In Chiwawa (Chiwawa-chan / チワワちゃん 2019), a group of friends get their hands on a truckload of money, burn through it in three days, and drift out of each other’s lives. Then, we learn in the opening scene, Chiwawa (Shiori Yoshida), the new friend they met that very night who spearheaded the dumbest robbery in cinema history, winds up dead, her body parts tossed into the sea. To counter the moralistic news reports focusing on Chiwawa’s promiscuity and party lifestyle, Miki (Mugi Kadowaka) canvasses their shared group of friends for their memories of her—despite the fact that Chiwawa stole her boyfriend, Yoshida (Ryô Narita), who turns out to be a playboy. We thus get Citizen Kane (1941), complete with nostalgia for lost youthful innocence, in the non-moralistic sense.

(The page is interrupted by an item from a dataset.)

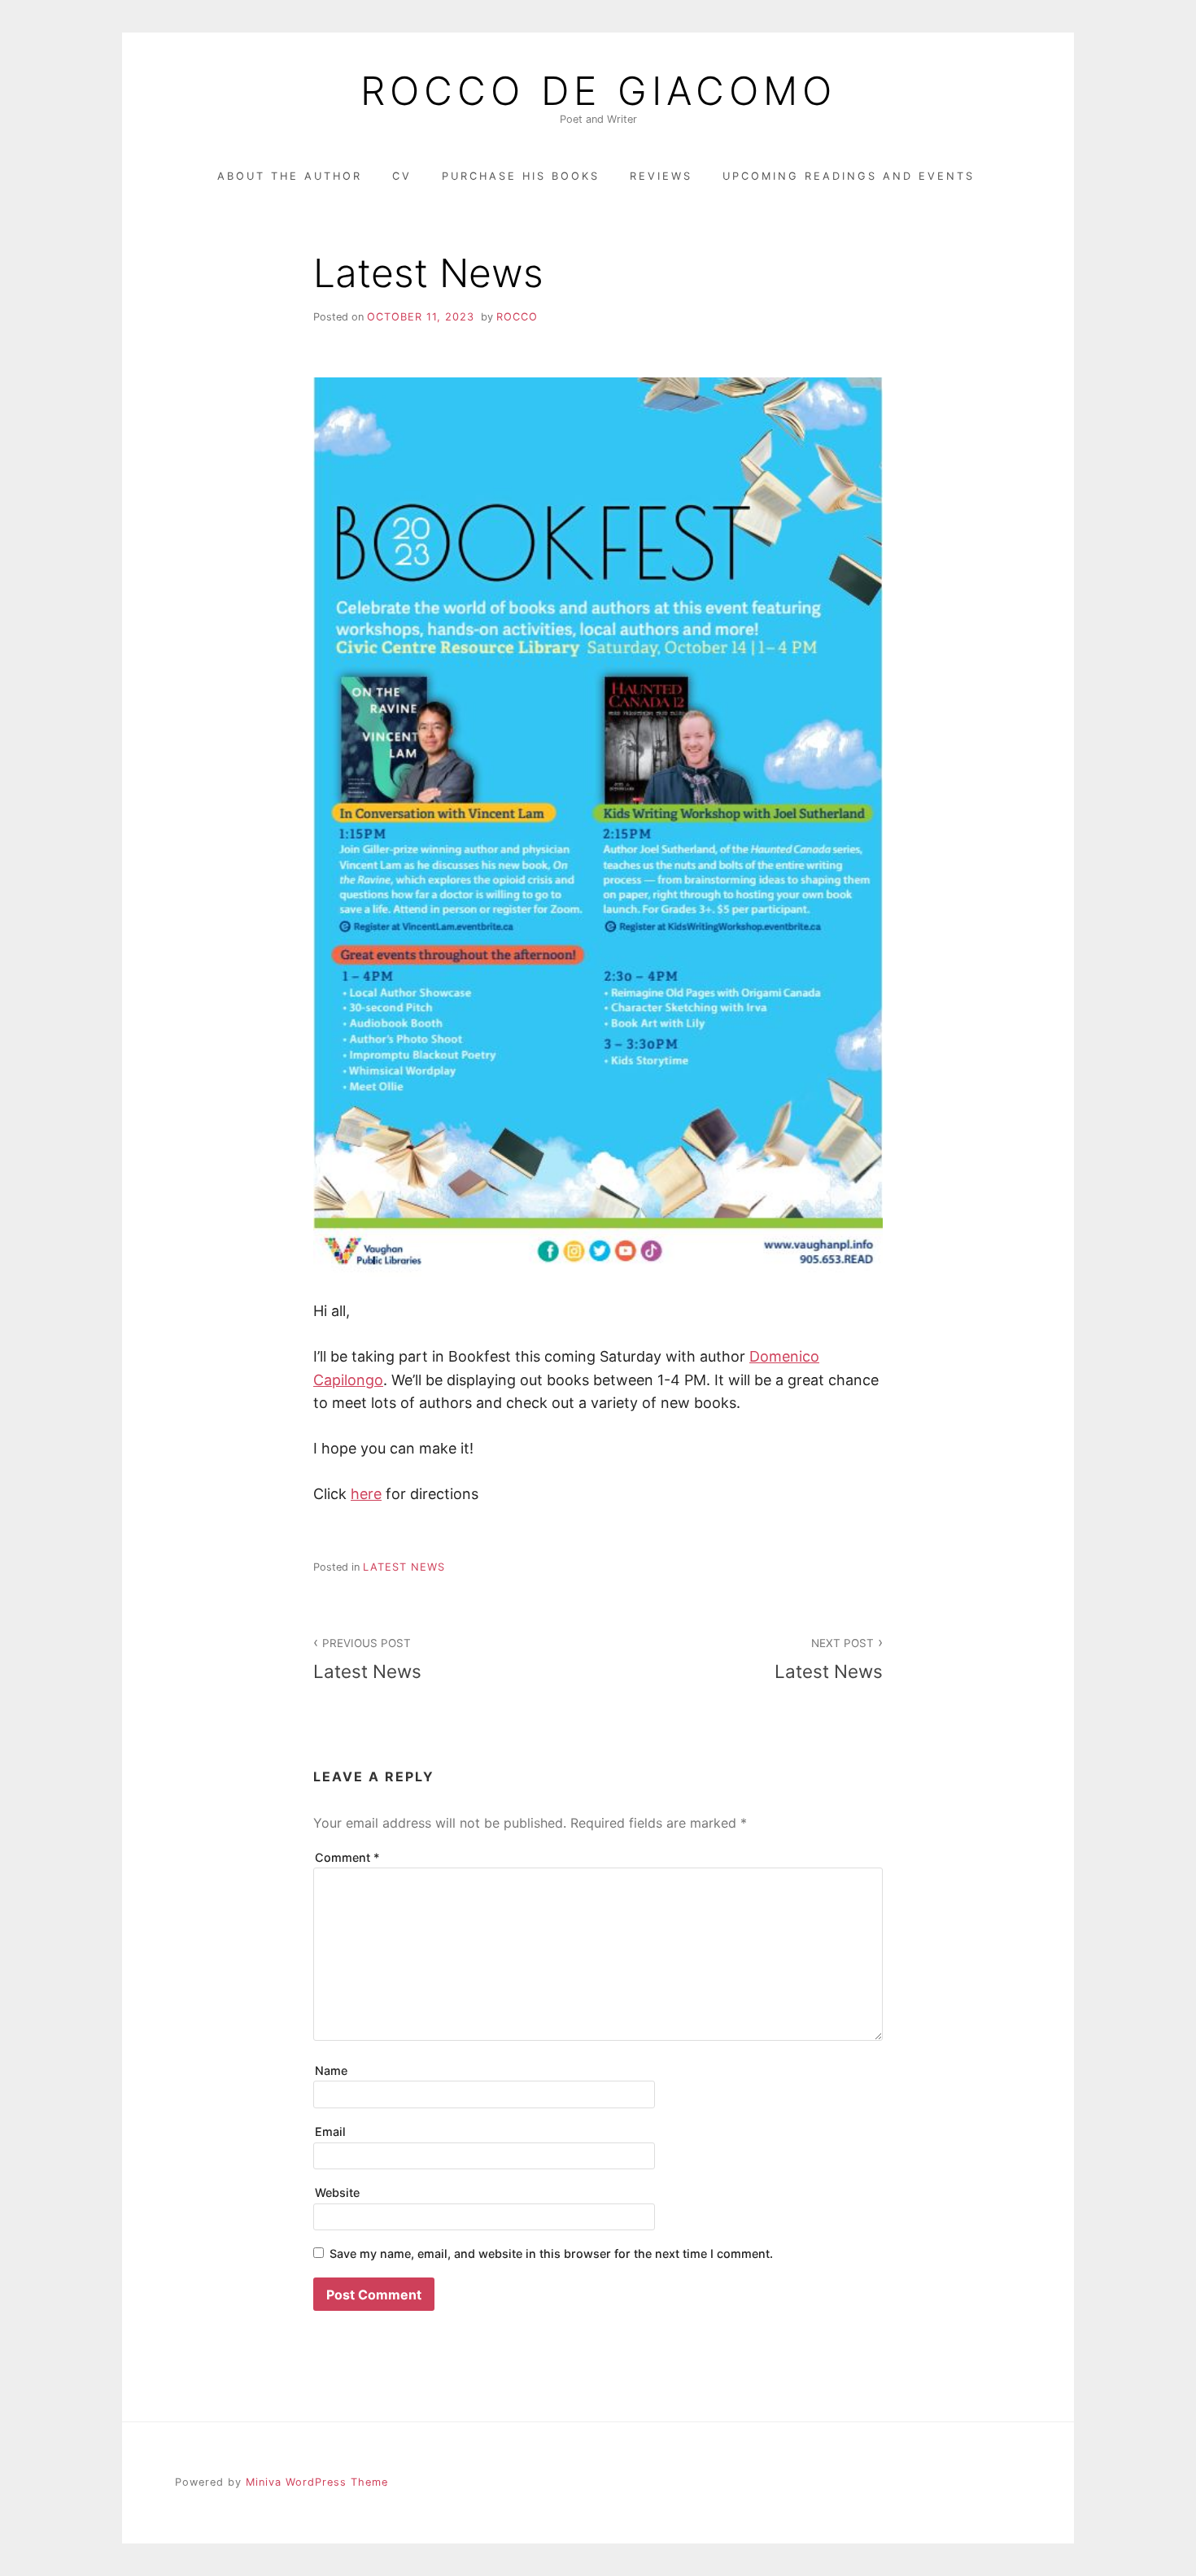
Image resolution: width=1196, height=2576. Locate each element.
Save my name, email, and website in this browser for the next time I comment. (551, 2253)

The first third of the film is shot by writer-director Ken Ninomiya in kinetic, hyperstylized form, from meeting Chiwawa to stealing the dough to the three wild days. At one point, this MTV style yields a literal music video, of the now-Instagram-famous Chiwawa covering “Television Romance” by Pale Waves. Amazingly, the whole blurry stretch is coheres well, in that you viscerally feel everything that’s going on. And since the friends hook up in the stereotypical way youthful libertines tend to do, it verges on becoming a sexploitation film, despite the fact that there are only two actual sex scenes (the second one, which comes a lot later, is a sped-up weeklong orgy intercut with Edgar Wright-style editing). This youthful energy is echoed in the hazily lit and overexposed flashback scenes during Miki’s interviews, featuring more lens flares than a J.J. Abrams film. The style is even carried through the credits, scrolling past between two alternating slideshows of professional, tasteful, and sexy photographs of the events of the film. If you see Chiwawa for the mood, you’ll find it an engrossing film.
Of the acting, the standout performance is without a doubt Shiori Yoshida’s Chiwawa, who strikes one as an airhead party girl at first; but the impression is belied by her evident insecurities and overdeployed smizing. She projects bubbly vivacity to ward off her aimless ennui, and Yoshida hits the mark with pinpoint precision.
As for the sexual politics, despite Miki’s motivations, the film insinuates that Chiwawa met her end because of . . . her uncontrollable sex drive. Even worse, Yoshida can only grieve Chiwawa’s death when he rapes Miki—Last Tango in Paris (1972) with an unwilling participant.